TASK ITEM -> Produce an exact copy of the lines from the line containing "Viewport: 334px width, 387px" through the last line of the entries below, and only those lines.

Stored data ->
=== Begin Enclosure ===

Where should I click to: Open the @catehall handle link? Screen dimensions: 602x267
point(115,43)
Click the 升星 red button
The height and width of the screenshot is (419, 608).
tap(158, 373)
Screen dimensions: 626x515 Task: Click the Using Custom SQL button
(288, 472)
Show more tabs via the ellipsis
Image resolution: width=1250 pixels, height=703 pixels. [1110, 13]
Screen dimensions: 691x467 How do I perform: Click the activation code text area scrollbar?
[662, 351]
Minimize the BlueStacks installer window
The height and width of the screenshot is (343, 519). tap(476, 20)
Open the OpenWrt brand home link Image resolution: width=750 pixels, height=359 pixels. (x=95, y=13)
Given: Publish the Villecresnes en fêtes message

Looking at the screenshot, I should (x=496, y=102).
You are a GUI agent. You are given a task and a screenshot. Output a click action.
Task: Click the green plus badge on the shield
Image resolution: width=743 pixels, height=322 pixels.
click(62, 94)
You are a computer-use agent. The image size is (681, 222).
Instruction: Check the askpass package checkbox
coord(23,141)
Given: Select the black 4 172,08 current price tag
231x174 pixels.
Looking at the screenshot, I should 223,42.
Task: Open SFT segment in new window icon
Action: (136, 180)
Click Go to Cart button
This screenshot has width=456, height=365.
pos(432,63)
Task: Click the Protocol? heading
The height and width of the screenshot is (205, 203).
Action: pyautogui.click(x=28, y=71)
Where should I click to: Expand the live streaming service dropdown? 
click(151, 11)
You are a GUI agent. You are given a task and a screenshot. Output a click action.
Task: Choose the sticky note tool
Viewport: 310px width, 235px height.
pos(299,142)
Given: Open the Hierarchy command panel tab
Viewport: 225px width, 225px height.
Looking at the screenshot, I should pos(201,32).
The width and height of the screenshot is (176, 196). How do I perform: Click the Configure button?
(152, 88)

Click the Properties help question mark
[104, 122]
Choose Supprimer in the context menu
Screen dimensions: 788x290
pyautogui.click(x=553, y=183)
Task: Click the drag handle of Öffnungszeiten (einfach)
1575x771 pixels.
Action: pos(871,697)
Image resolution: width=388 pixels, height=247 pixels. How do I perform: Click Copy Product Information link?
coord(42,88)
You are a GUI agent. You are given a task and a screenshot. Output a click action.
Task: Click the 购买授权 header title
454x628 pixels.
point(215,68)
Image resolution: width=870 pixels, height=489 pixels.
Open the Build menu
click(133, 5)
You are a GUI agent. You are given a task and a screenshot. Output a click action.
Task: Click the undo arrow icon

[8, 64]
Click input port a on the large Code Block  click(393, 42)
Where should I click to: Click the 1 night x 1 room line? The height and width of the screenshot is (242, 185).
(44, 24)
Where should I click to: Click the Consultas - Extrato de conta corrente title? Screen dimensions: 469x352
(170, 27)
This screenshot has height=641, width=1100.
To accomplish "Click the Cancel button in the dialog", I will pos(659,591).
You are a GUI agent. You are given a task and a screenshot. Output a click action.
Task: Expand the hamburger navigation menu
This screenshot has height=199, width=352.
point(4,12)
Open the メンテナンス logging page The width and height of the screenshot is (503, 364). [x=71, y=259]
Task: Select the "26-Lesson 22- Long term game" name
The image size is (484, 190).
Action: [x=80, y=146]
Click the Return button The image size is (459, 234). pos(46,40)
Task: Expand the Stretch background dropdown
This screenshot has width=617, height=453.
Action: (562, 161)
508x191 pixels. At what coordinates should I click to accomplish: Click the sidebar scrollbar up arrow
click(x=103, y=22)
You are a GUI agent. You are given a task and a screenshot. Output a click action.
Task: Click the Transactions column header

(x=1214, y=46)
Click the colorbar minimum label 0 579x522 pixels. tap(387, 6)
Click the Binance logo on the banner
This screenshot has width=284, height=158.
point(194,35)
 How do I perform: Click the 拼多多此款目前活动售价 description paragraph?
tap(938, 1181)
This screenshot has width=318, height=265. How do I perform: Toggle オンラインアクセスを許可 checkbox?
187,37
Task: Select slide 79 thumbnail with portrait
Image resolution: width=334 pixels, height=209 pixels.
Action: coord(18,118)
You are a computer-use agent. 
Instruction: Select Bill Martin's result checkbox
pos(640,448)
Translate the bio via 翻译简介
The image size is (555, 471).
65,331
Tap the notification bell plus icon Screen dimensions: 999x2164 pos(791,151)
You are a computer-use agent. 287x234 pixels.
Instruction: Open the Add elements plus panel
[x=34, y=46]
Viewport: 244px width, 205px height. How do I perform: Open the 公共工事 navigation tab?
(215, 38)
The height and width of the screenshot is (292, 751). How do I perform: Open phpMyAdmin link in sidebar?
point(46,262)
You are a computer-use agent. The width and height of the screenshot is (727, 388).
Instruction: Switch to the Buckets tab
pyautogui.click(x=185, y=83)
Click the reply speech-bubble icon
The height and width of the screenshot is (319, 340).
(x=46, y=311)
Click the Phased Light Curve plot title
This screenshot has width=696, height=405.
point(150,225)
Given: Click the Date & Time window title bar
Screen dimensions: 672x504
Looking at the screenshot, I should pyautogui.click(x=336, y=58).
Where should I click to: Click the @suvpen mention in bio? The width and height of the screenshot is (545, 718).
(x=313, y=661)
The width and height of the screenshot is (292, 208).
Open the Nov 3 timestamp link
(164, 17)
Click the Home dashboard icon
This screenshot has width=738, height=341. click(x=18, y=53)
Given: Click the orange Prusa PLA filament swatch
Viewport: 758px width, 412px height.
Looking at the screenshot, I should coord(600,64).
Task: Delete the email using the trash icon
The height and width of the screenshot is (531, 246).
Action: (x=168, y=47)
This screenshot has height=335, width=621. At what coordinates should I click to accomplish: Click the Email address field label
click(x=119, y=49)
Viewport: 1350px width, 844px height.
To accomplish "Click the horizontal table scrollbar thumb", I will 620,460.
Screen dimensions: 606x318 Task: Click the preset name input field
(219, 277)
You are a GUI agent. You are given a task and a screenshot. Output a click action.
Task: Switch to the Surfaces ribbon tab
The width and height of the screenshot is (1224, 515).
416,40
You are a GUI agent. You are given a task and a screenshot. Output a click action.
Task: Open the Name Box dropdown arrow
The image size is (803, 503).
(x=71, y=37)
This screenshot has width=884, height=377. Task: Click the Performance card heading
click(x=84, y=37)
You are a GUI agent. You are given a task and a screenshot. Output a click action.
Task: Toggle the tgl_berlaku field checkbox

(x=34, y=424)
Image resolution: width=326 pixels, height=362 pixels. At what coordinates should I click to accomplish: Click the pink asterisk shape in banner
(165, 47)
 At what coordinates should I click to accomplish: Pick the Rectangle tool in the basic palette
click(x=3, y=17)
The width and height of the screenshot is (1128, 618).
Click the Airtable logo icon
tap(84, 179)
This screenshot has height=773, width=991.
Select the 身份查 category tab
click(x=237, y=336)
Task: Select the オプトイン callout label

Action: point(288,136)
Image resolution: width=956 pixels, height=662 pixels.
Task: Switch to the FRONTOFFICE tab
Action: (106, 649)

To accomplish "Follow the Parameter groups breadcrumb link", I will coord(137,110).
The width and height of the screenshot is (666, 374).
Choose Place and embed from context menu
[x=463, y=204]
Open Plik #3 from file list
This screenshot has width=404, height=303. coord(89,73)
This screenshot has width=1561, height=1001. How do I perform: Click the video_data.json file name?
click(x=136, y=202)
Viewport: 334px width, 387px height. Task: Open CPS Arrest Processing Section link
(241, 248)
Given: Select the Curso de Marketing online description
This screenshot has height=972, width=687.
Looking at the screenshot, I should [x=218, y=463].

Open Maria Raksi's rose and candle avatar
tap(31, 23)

=== End Enclosure ===

ANSWER TO THE PROBLEM ->
Viewport: 334px width, 387px height. Task: Open CPS Arrest Processing Section link
(241, 248)
Given: Select the Curso de Marketing online description
This screenshot has height=972, width=687.
Looking at the screenshot, I should [x=218, y=463].

Open Maria Raksi's rose and candle avatar
tap(31, 23)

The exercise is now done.